2.             La recourante ne reprend ni en fait ni en droit ses accusations de calomnie, sur lesquelles il n’y a donc pas à s’attarder (art. 385 al. 1 let. a CPP), mais soutient que sa prétendue créancière lui avait réclamé de l’argent en se fondant sur des faux.

2.1.       Conformément à l'art. 310 al. 1 let. a CPP, le ministère public rend immédiatement une ordonnance de non-entrée en matière s'il ressort de la dénonciation ou du rapport de police que les éléments constitutifs de l'infraction ou les conditions à l'ouverture de l'action pénale ne sont manifestement pas réunis. Cette disposition doit être appliquée conformément à l'adage in dubio pro duriore. Celui-ci découle du principe de la légalité (art. 5 al. 1 Cst. et art. 2 al. 2 CPP en relation avec les art. 319 al. 1 et 324 al. 1 CPP ; ATF 138 IV 86 consid. 4.2) et signifie qu'en principe un classement ou une non-entrée en matière ne peuvent être prononcés par le ministère public que lorsqu'il apparaît clairement que les faits ne sont pas punissables ou que les conditions à la poursuite pénale ne sont pas remplies (ATF 146 IV 68 consid. 2.1). La non-entrée en matière peut également résulter de motifs juridiques. La question de savoir si les faits qui sont portés à sa connaissance constituent une infraction à la loi pénale doit être examinée d'office par le ministère public. Des motifs juridiques de non-entrée en matière existent lorsqu'il apparaît d'emblée que le comportement dénoncé n'est pas punissable (Y. JEANNERET / A. KUHN / C. PERRIER DEPEURSINGE (éds), Commentaire romand : Code de procédure pénale suisse, 2e éd., Bâle 2019, n. 10 ad art. 310).

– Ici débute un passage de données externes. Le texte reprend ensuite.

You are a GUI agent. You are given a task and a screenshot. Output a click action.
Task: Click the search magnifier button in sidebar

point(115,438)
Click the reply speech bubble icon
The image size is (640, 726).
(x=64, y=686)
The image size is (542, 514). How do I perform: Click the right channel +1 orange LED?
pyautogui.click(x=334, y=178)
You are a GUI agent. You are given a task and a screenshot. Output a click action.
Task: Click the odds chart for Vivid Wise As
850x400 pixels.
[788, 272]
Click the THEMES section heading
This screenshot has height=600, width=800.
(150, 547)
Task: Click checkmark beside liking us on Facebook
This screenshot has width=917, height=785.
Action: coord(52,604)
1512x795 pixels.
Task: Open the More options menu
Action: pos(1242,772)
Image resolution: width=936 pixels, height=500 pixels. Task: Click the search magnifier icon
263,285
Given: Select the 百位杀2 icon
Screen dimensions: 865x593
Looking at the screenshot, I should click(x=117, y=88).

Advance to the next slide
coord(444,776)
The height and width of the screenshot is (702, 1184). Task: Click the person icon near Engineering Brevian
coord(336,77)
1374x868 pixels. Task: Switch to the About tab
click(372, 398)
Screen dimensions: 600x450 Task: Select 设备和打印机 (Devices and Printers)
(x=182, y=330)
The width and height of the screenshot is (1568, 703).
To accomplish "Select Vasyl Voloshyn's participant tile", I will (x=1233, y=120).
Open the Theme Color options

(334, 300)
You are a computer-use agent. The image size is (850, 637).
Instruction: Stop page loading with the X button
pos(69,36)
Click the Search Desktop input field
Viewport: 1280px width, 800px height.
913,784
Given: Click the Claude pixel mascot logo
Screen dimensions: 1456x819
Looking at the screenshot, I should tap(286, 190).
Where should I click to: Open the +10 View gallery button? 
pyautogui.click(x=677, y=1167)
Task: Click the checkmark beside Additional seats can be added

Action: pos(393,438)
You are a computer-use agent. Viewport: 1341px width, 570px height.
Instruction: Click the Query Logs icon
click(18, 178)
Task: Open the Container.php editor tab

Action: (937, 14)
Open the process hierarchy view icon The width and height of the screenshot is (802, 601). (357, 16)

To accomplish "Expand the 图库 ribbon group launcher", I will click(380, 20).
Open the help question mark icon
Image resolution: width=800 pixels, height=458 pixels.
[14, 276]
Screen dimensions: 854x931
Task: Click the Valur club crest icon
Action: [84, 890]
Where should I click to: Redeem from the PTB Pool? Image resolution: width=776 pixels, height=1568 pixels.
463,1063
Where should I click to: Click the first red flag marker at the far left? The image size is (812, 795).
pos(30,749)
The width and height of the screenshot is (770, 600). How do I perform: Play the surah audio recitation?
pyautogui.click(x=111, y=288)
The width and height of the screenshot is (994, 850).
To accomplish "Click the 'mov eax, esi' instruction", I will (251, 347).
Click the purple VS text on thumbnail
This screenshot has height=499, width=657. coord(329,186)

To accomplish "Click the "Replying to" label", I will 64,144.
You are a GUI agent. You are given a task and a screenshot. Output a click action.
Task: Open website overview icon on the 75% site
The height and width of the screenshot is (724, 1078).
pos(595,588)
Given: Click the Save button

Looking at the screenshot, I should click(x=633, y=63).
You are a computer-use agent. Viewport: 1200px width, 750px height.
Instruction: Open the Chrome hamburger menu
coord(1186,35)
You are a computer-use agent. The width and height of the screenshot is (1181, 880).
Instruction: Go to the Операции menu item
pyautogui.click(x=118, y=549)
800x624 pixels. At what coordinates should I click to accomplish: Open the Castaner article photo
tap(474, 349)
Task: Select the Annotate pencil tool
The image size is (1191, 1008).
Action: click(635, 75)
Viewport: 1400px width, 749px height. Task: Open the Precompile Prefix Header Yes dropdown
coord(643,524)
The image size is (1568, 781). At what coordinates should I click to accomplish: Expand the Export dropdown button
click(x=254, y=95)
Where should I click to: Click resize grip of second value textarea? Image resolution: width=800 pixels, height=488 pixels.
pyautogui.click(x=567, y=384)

2.2.       À teneur de l'art. 251 CP, se rend coupable de faux dans les titres quiconque, dans le dessein de porter atteinte aux intérêts pécuniaires ou aux droits d’autrui, ou de se procurer ou de procurer à un tiers un avantage illicite, aura créé un titre faux, falsifié un titre, abusé de la signature ou de la marque à la main réelles d’autrui pour fabriquer un titre supposé, ou constaté ou fait constater faussement, dans un titre, un fait ayant une portée juridique, ou aura, pour tromper autrui, fait usage d’un tel titre. Cette disposition vise non seulement un titre faux ou la falsification d'un titre (faux matériel), mais aussi un titre mensonger (faux intellectuel). Il y a faux matériel lorsque l'auteur réel du document ne correspond pas à l'auteur apparent, alors que le faux intellectuel vise un titre qui émane de son auteur apparent, mais dont le contenu ne correspond pas à la réalité (ATF 142 IV 119 consid. 2.1 p. 121 ; 138 IV 130 consid. 2.1 p. 134). L'art. 110 al. 4 CP définit les titres comme les écrits destinés et propres à prouver un fait ayant une portée juridique et tous les signes destinés à prouver un tel fait.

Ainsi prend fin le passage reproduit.